Some evidence has shown that platelet crossmatching is useful in multitransfused patients with hypoplastic bone marrows who are refractory to platelet therapy through alloimmunization. Several immunoglobulin binding assays other than enzyme-linked immunospecific assay (ELISA) have been studied previously. We performed 51 ELISA crossmatches on six patients receiving single donor platelets. One bone marrow transplant patient receiving 33 single donor HLA matched (related and unrelated) was also studied. Effectiveness of transfusion was closely monitored by patient evaluation and corrected platelet count increment (CCI) at 1-2 and 18-24 hours posttransfusion. We found the ELISA method very sensitive, specific, and predictive, 85, 96, and 95.6% respectively in the 51 crossmatches studied in six patients with either leukemia, solid tumors, or aplastic anemia.
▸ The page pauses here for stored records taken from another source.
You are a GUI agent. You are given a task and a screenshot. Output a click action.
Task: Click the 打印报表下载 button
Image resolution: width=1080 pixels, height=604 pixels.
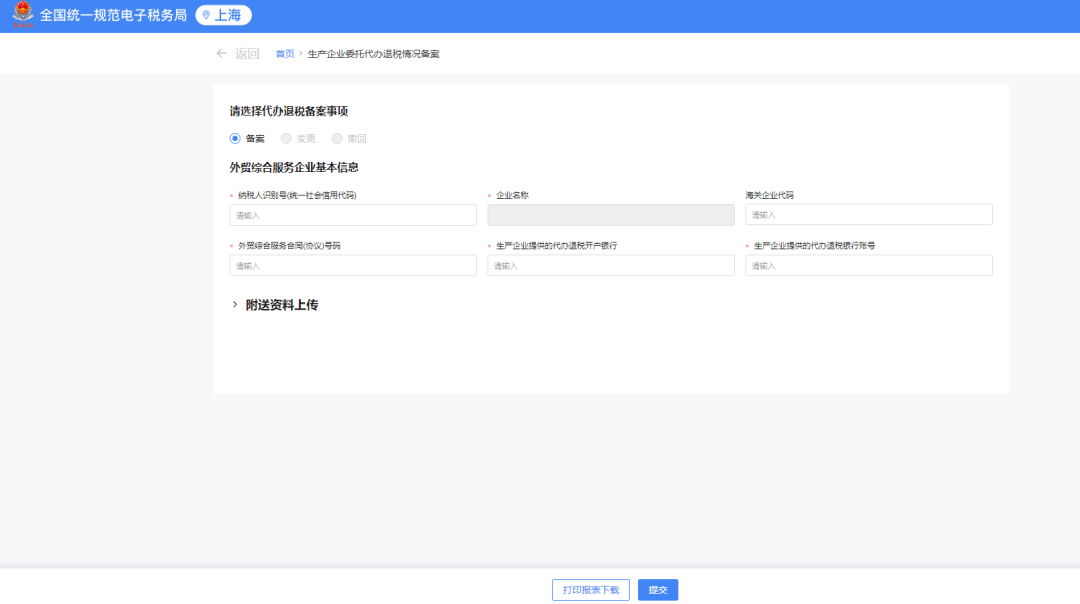click(590, 590)
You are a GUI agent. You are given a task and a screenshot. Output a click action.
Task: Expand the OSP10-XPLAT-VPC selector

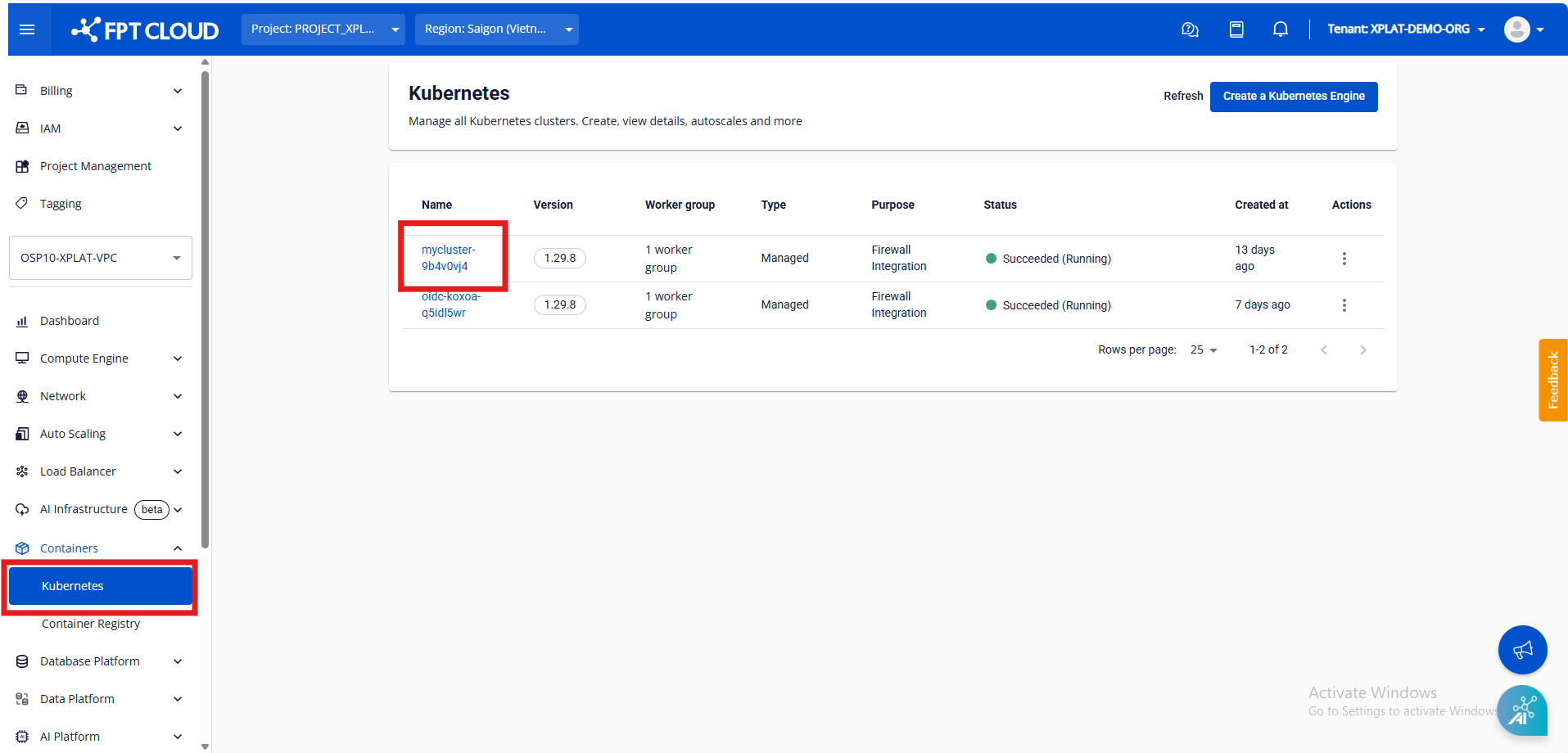(100, 258)
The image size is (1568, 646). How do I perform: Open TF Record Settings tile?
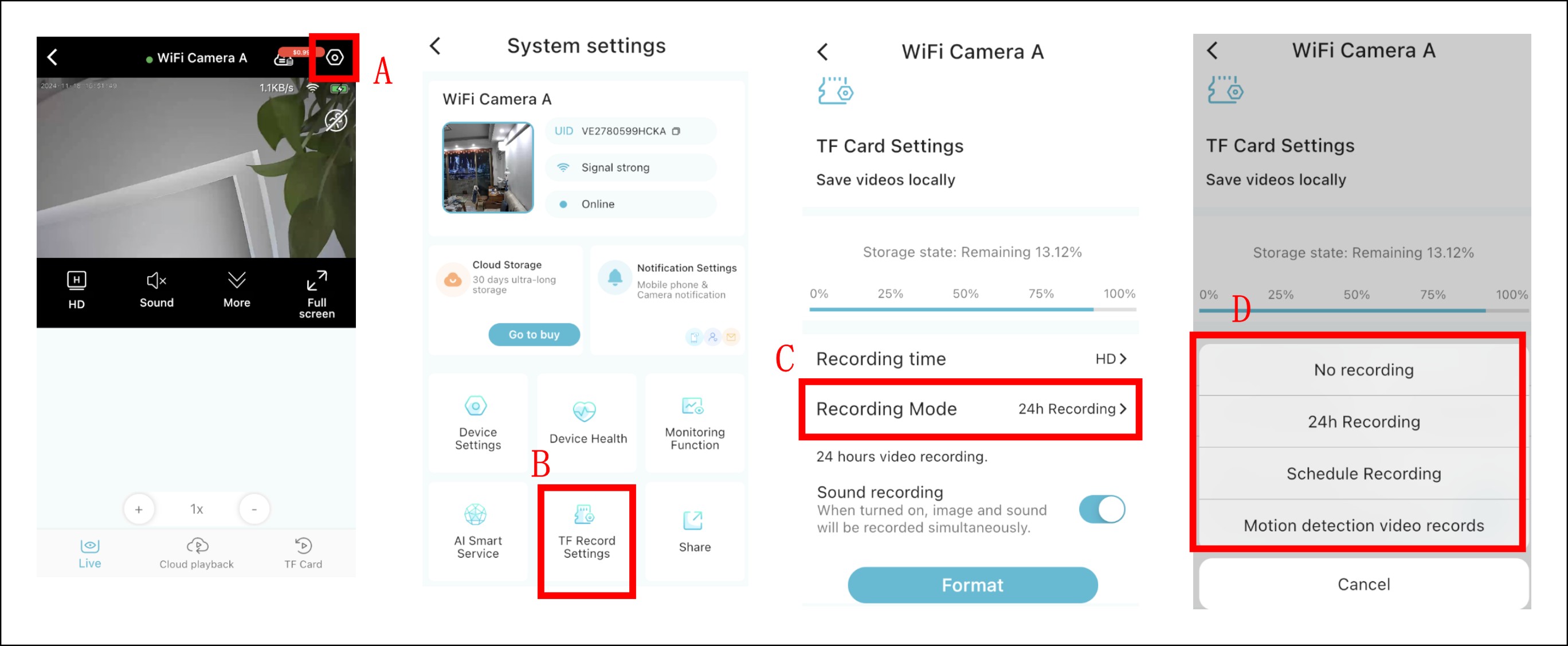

However, variation existed among individual recipients, with sensitivity ranging from 70-100%. The distribution of true positives and negatives and false positives and negatives in the 33 crossmatches performed in the bone marrow transplant patient differed significantly (chi 2 = 101.2; P less than 0.001) from single donor recipients. The specificity in the 51 crossmatches on the six patients was also significantly different from the 33 crossmatches performed in the bone marrow transplant (96 vs 74%). This suggests individual variation occurs as well as differences in diseases and bone marrow suppressive agents affecting platelet crossmatching.